Не желая стеснять женщин, Фёдор устроился терапевтом в городскую поликлинику – врачей катастрофически не хватало. Поселился в казённом общежитии. Домой – теперь это был дом матери и Люси с дочерью – приезжал по выходным: то забор подправить покосившийся, то картошку из холодной земли выкопать, то поросёнка зарезать – словом, выполнить тяжёлую мужскую работу. Женщинам стало дышаться легче под его, хоть и редкой, но крепкой помощью.
Однажды, после жаркой баньки, когда Леночка уже сладко сопела в своей кроватке, а взрослые сидели за столом под тусклым светом лампы, попивая чай и чего покрепче, Нина Ивановна положила ложку и посмотрела на молодых пристально:
– Ну-ка, голубчики, – начала она без предисловий, голос её звучал мягко, но не терпел возражений. – Долго вы собираетесь по сеновалам прятаться да ребёнка без отцовской фамилии растить? Пора уж и честь знать!-
Молодые люди переглянулись. В глазах Люси мелькнул испуг, затем – облегчение. У Фёдора – что-то вроде стыда и решимости одновременно. Уголки его губ дрогнули в смущённой улыбке. Люся ответила ему тихим, почти неуловимым вздохом согласия.
Расписались тихо, без лишнего шума и гостей. Родители с обеих сторон, словно замаливая прошлые грехи и невзгоды, скинулись на покупку. Нашли домик в пригороде – три скромные комнатки под газовой отоплением, с удобствами внутри, на шести сотках земли. Под окнами цвели старые яблони, малиновые и смородиновые кусты обещали летнее изобилие.
Люся, решив круто изменить жизнь, устроилась страховым агентом в городе. «Ноги береги, да языком шевели – проживёшь», – говорили бывалые. Леночка пошла в городскую школу уже Фёдоровой – отец оформил удочерение. Два года спустя Люся родила сына. Фёдор, получив наследника, казалось, светился изнутри от счастья, которого, наверное, и сам от себя не ждал.

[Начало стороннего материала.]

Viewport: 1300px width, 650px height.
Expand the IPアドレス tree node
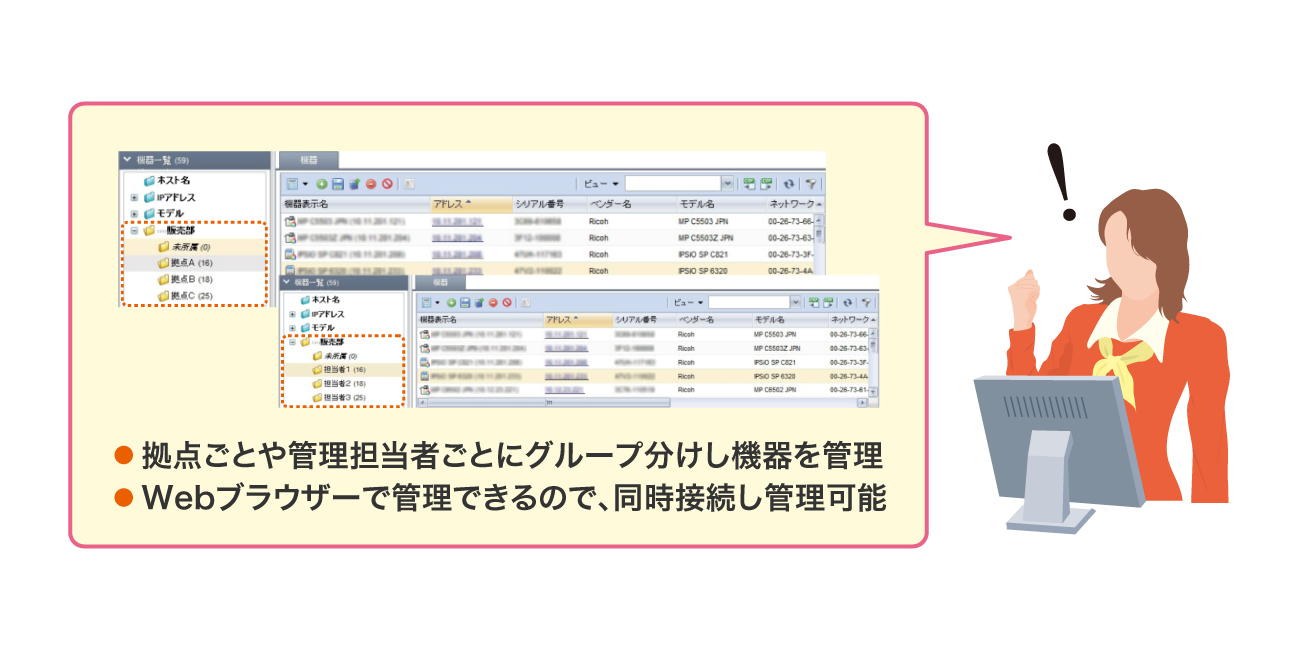pos(135,196)
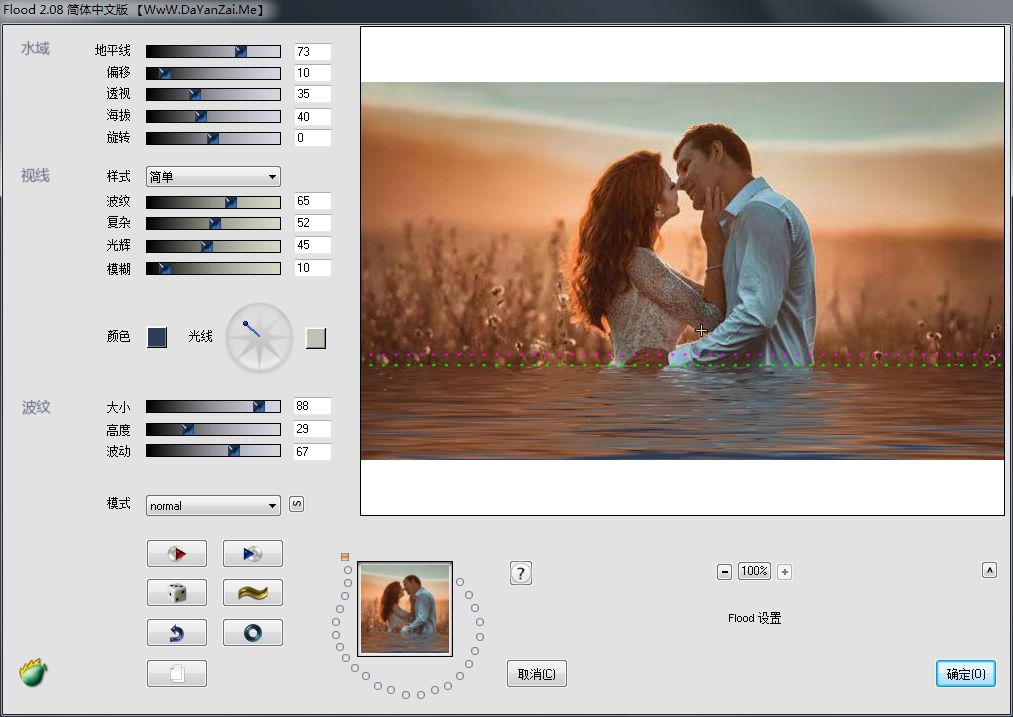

Казалось, ушлый фельдшер, наконец, причалил к берегу, обрёл тихую семейную гавань. Начал вести жизнь оседлую, предсказуемую. Но старая натура, бродячая и неверная, дремала неглубоко. Прожигав раньше свою жизнь, Фёдор и в этой обретенной тишине тосковал по ветру странствий – только теперь это был ветерок мимолётных увлечений. Семья была, дом был, дети были... Но покой, как оказалось, был лишь передышкой в вечной погоне за чем-то неуловимым, что всегда манило его дальше, за горизонт.